TASK DESCRIPTION: Return the records below word for word, keeping every line in its original order.

··· INPUT DATA ···

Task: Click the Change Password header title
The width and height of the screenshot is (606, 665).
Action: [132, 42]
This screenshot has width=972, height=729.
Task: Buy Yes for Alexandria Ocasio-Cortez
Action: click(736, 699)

···

CORRECT RESPONSE:
Task: Click the Change Password header title
The width and height of the screenshot is (606, 665).
Action: [132, 42]
This screenshot has width=972, height=729.
Task: Buy Yes for Alexandria Ocasio-Cortez
Action: click(736, 699)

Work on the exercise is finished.